Track 02

scikit-learn Validation and Tuning

This track turns evaluation discipline into code: fix the split, choose the metric, compare against a baseline, tune inside the boundary, and reject flattering improvements that do not survive honest validation.

Open Validation Topics Run Fast Examples Use The Study Plan

Primary Goal

Trust The Experiment

The point is not to make a score rise.
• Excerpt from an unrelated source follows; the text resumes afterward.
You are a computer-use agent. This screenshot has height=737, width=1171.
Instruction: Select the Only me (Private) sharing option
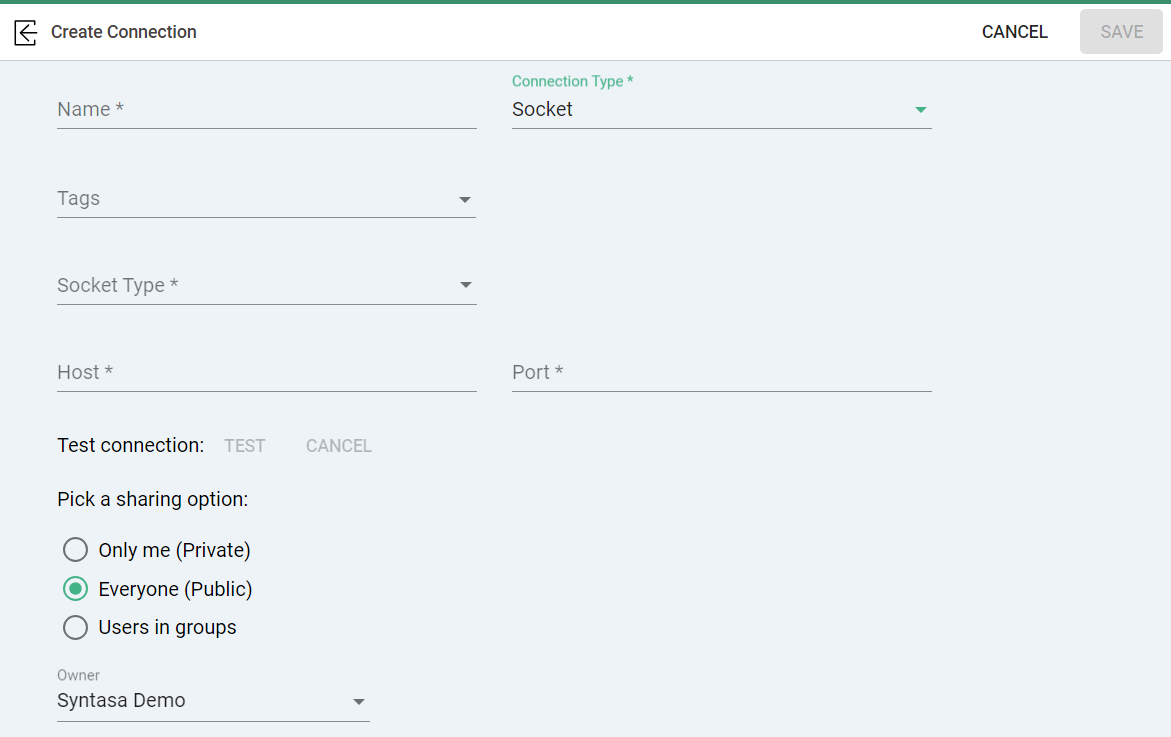[76, 550]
The point is to know whether the score is worth believing.

Best For

Baseline To Selection Discipline

Use this track when the next bottleneck is no longer data handling but model comparison, cross-validation, and leakage control.

Exit Rule

One Honest Validation Story

You are done when you can defend the split, metric, baseline, and tuning path in one short note.

Use This Track When¶

the first tabular workflow is already stable
you are ready to compare models honestly
you need cross-validation, tuning, calibration, and leakage checks to feel mechanical

What This Track Is Training¶

This track trains one practical rule:

tune only inside a boundary you would still trust after the result looks good

That means the learner should be able to keep these explicit:

the prediction unit
the split rule
the primary metric
the baseline
the leakage risk

First Session¶

Use this order:

Honest Splits and Baselines
Leakage Patterns
run academy/.venv/bin/python academy/examples/validation-baseline-comparison/baseline_comparison.py
run academy/.venv/bin/python academy/examples/classical-ml-recipes/cross_validation_demo.py
write one note on what would invalidate the experiment

Full Track Loop¶

For the complete workflow:

review the validation topics in order
run the baseline, cross-validation, tuning, and calibration examples
run academy/.venv/bin/python academy/labs/sklearn-validation-and-tuning/src/validation_tuning_workflow.py
finish the matching exercises in academy/exercises/sklearn-validation-and-tuning/
keep one short experiment note with the split, metric, baseline, and selected model

What To Inspect¶

By the end of the track, the learner should have inspected:

baseline versus learned model
fold mean and spread
one tuning table
one calibration or threshold view
one leakage suspicion that was tested directly

Common Failure Modes¶

peeking at the test set during selection
changing the split and the model at the same time
comparing metrics that do not match the task cost
claiming a tuning gain without showing baseline and fold spread
hiding preprocessing inside the wrong boundary

Exit Standard¶

Before leaving this track, the learner should be able to:

defend the split rule
explain why the chosen metric matches the task
compare a baseline against the selected model honestly
name one leakage pattern that was avoided
say what result would still count as untrustworthy

That is enough to move into SVM and Advanced Clustering or the first deep-learning track.